Odessa, d’altronde, era ben diversa dalla grigia e provinciale Kisinev, capoluogo della Bessarabia, precedente tappa del suo esilio, e le strofe dell’Evgenij Onegin1 ne restituiscono in toni sognanti l’atmosfera cosmopolita e vivacissima:
Là tutto respira a un vento d’Europa,
Tutto risplende meridione e si variopinge
Di una viva molteplicità.
La lingua dell’Italia d’oro
Risuona per le vie allegra,
Dove passano lo slavo altero,
Il francese, lo spagnolo, l’armeno,
E il greco, e il greve moldavo,
E il figlio della terra egiziana,
Moro Alì, corsaro a riposo.
Tanto più se si pensi che il vino
Senza dazio viene importato.
Ma il sole del Sud, ma il mare…
Amici, cosa volete di più?
Oh paesi benedetti!
Tuonava il cannone all’alba,
Dalla riva scoscesa, correndo,
Io mi avviavo già verso il mare.
Poi, con la pipa arroventata,
Ristorato dalla salsedine,
Come un musulmano nel suo paradiso,
Bevevo il caffè col fondo alla turca.
Andavo a passeggio.
Incamminandosi lungo il boulevard alberato di via Derybasivska e scendendo verso il porto, Puškin non poteva imbattersi in quello che sarebbe diventato il monumento più iconico di Odessa, ossia la scalinata neoclassica lunga duecento gradini eternata da Sergej Ejzenstein nella sua Corazzata Potëmkin – l’architetto italiano Francesco Boffo l’avrebbe progettata solo un decennio più tardi, nel 1835.
In compenso, uscendo dall’Hotel Rainaud dove risiedeva (provvidenzialmente situato nelle immediate vicinanze del ristorante Automne, sempre lungo via Derybasivska), e percorrendo la via intitolata al duca di Richelieu, governatore della città all’inizio del secolo, il poeta raggiungeva in quattro e quattr’otto uno dei suoi luoghi preferiti: il teatro dell’Opera, inaugurato nel 1810, distrutto completamente da un incendio nel 1873, e poi ricostruito nello stile neobarocco viennese.
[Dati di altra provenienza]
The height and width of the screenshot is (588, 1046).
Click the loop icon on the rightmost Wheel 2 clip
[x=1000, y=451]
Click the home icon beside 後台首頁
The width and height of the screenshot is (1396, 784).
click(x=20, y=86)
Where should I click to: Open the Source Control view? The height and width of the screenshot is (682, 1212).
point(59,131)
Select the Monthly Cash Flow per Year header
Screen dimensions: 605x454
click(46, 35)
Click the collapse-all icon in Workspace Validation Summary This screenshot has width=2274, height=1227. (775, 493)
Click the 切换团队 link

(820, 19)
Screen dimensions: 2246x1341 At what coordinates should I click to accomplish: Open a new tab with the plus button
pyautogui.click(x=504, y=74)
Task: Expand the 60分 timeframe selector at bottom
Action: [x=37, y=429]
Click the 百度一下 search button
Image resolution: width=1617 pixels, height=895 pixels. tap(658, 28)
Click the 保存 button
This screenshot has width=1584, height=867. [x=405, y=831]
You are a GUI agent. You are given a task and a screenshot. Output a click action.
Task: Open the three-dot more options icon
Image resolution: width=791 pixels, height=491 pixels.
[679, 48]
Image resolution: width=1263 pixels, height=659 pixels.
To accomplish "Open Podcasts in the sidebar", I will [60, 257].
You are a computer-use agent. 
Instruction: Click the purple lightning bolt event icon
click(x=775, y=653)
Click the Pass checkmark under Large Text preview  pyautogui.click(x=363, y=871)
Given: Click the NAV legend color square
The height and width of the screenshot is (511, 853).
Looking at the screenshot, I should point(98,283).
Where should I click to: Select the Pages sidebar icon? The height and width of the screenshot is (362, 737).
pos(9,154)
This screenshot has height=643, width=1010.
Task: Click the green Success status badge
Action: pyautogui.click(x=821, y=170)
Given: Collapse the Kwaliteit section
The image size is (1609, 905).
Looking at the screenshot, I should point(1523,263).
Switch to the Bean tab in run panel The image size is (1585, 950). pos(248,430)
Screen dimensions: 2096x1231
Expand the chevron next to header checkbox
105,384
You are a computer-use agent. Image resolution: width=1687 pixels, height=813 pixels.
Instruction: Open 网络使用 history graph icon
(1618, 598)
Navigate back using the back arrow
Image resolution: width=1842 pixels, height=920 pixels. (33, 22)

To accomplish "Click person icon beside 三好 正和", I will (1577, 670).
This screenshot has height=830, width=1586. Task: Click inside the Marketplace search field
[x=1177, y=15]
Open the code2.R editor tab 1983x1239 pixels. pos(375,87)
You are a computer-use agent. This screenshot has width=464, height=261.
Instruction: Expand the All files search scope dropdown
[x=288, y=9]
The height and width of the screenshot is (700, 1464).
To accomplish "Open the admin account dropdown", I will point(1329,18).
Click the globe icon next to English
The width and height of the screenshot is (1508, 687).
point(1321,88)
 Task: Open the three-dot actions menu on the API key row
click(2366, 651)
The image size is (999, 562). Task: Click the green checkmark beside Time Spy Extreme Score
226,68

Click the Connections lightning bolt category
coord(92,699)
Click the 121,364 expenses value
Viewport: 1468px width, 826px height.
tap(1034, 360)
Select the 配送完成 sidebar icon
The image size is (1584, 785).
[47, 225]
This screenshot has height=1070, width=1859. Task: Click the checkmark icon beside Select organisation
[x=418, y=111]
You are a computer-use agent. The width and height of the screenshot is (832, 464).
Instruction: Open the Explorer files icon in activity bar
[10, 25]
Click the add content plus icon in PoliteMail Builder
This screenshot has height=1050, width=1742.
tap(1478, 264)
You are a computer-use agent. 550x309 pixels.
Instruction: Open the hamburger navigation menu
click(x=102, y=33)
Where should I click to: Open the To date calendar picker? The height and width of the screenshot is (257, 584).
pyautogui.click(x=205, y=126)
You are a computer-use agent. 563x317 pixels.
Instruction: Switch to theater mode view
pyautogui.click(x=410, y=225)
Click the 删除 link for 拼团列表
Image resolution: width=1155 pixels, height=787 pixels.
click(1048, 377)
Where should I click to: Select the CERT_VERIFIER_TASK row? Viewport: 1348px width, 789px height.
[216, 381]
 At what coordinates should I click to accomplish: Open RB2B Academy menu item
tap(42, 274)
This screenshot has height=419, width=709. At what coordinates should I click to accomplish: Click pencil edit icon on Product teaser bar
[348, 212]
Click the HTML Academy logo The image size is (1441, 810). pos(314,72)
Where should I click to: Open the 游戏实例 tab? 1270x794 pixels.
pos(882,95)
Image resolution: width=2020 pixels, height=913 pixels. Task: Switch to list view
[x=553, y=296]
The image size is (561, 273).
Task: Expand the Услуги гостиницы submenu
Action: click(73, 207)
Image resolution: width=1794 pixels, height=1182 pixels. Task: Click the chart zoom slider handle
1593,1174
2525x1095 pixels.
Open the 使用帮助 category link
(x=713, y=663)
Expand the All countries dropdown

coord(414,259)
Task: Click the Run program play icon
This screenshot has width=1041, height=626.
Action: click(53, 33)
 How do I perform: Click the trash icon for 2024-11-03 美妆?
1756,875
Di certo già ai tempi di Puškin doveva essere il fulcro della vita sociale della città:
Dobbiamo andare all’opera in fretta:
Dànno l’inebriante Rossini,
D’Europa il beniamino – l’Orfeo […]
E spande suoni – che ribollono,
Scorrono, ardono
[…] Come del frizzante Ay
Lo zampillo e gli spruzzi d’oro…
Ma, signori, è lecito forse
Al vino paragonare il do-re-mi-sol?
L’Opera, ma anche l’imponente ensemble architettonico neoclassico della piazza intitolata al Duca di Richelieu, così come il viale non meno grandioso che conduce al mare, e ovviamente la scalinata di Potemkin – tutti questi monumenti della città fondata da Caterina II nel 1794 rientrano in una lista che già dal 2009 è al vaglio dell’Unesco per l’inserimento fra i beni dell’umanità. Di fronte alla minaccia di ulteriori bombardamenti da parte delle forze armate russe, il sindaco di Odessa Gennadij Trukhanov ha chiesto di recente al governo ucraino di fare pressione sull’Unesco affinché il processo di riconoscimento acceleri, e sarebbe bello che una decisione in tal senso giungesse a breve, magari per il 10 aprile, giorno in cui la città commemora la fine dell’occupazione tedesco-rumena durante la seconda guerra mondiale. Davvero i russi possono bombardare una città così amata dal loro stesso poeta nazionale?
[«il manifesto», 5 aprile 2022]
1 Le citazioni sono tratte dall’edizione Garzanti dell’Evgenij Onegin, nella traduzione di Giovanni Giudici (19751), di recente riproposta da Scalpendi: Eugenio Onieghin nei versi italiani di Giovanni Giudici (2021).